第5話

 その後、バトミントン部との面子とは今日は別れ、俺たち3人は1度部室に戻った。各々が帰る仕度をする。



「なあ神下、今回の依頼だが解決は諦めてもいいんじゃないか?」

 部長であり、最も決定権を持っていそうな神下に提案する。


「それはダメよ!  依頼は必ず解決までやり遂げる!」


 強い語気で反対された。神下は戸締りしていた手を止めて、こちらを向く。目は見開き、俺をにらむような気迫がある。

 彼女の手にはこの部室の鍵だろうか、強く握りしめられていた。

 彼女、神下ゆきなの第一印象は如何にもな大人しい文学少女だった。

 しかし、この部活のことに関してはただならぬ拘りと執念を感じる。

 以前の会話から彼女がこの部を創部したのだろうと思い立つ。


「そうだよ! ウチらの初めての依頼なんだし、最後まで頑張ろー!!」

 浜辺はポチポチとスマホを弄りながらもこちらの会話に勢いよく入ってくる。

 こっちのポニテ、浜辺繋希は今のところ元気っ娘。騒がしいとも言える。

 そのイメージはこの部室に強引に押し込まれたときから変わっていない。

 あえて言えば、普段ただの大人しい神下とこいつがつるんでいるのか、同じ部活なのかは気になる。あ、よく見ると髪が茶色がかっているな。あと割と胸あるな。
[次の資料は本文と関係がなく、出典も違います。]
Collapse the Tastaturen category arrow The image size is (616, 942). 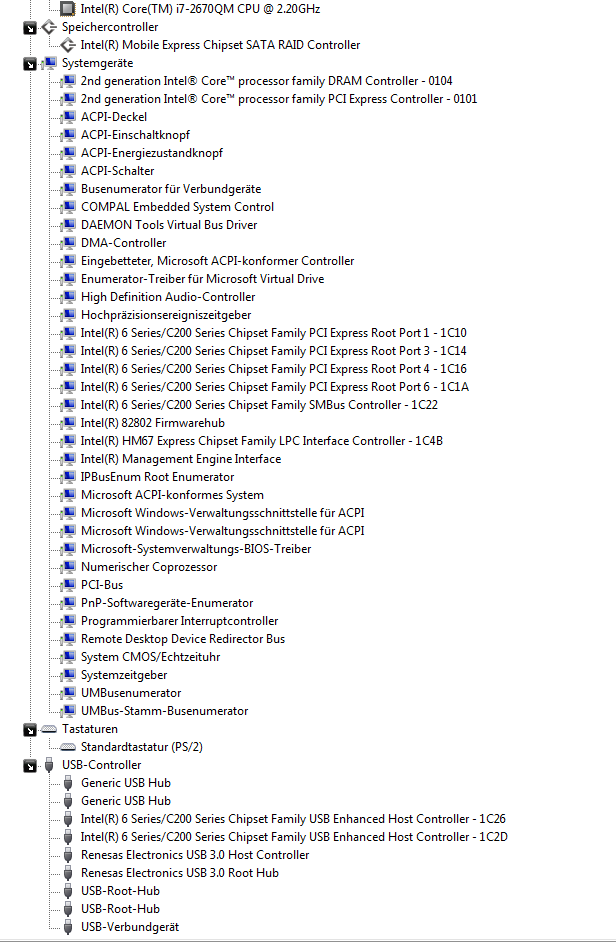tap(30, 729)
「そうね。せめて最善は尽くしましょう。ね、古木くん?」

「いやでもな、お前らもあれ見ただろ。 あの部活に今更入ろうってやつを明日までに見つけるんだぞ」

「それは分かってる。でもね、依頼を受けたからには諦めるという選択肢は無いの。最後まで頑張る。それがこの何でも部のルール!」

「確実性は無いけど、明日はビラ配りをしましょう。私は朝一に来て、ポスターを貼るわ。さっき貰ったからクラスに貼るだけでも」


 いつの間にか先ほど体育館に行ったときにポスターや勧誘のビラを貰っていたらしい。

確かにうだうだと言ってやらないよりはやる方が立派だ。最後まで努力する姿勢は素晴らしいと思う。

 ただ、それはこの部のルールというよりお前のプライドみたいなものじゃないのか? と思ったがここは努めて冷静に反論する。
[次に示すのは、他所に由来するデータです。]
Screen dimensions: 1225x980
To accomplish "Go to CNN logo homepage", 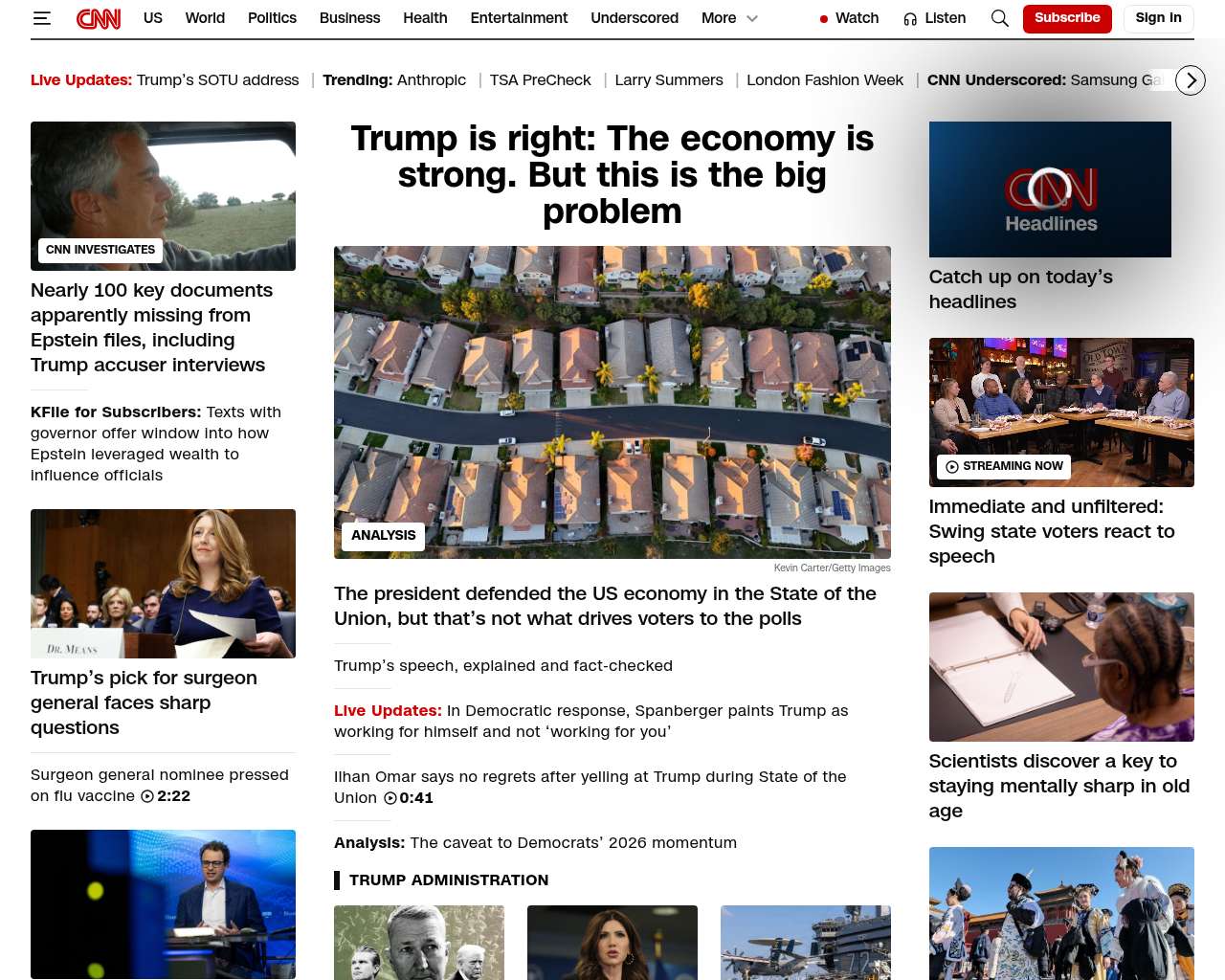I will point(99,18).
 明日までにもう一人以上、入部希望者を集めてくる。それがもう難しいことを。


「もう期限は明日までしかないんだ。あと1日くらいじゃ入部希望者なんてもう集まらな……」


 いや待てよ……、なぜ気づかなかったんだ。


「フルっち、どした?」

「あー、ちょっと思いついたことがあってな。もうちょっと確実性のある解決法だ。明日にでも、いや明日だからこそできるかもしれない」

「マジ?」

「本当?」

 ああ、そういう訳で俺はそのための仕込みをするから先に帰らせてもらう。

「バイバーイ! またあしたー!」

「明日かならず来てね。どちらにしろビラとポスターはやっておくから」


 やれやれ、妙なことに巻き込まれたな。

 ん? なんかさっき変な名前で呼ばれなかったか?

 明日? 俺にここに明日も来る理由なんてあったっか?

 俺は頭に疑問符を抱きながら校門へ向かった。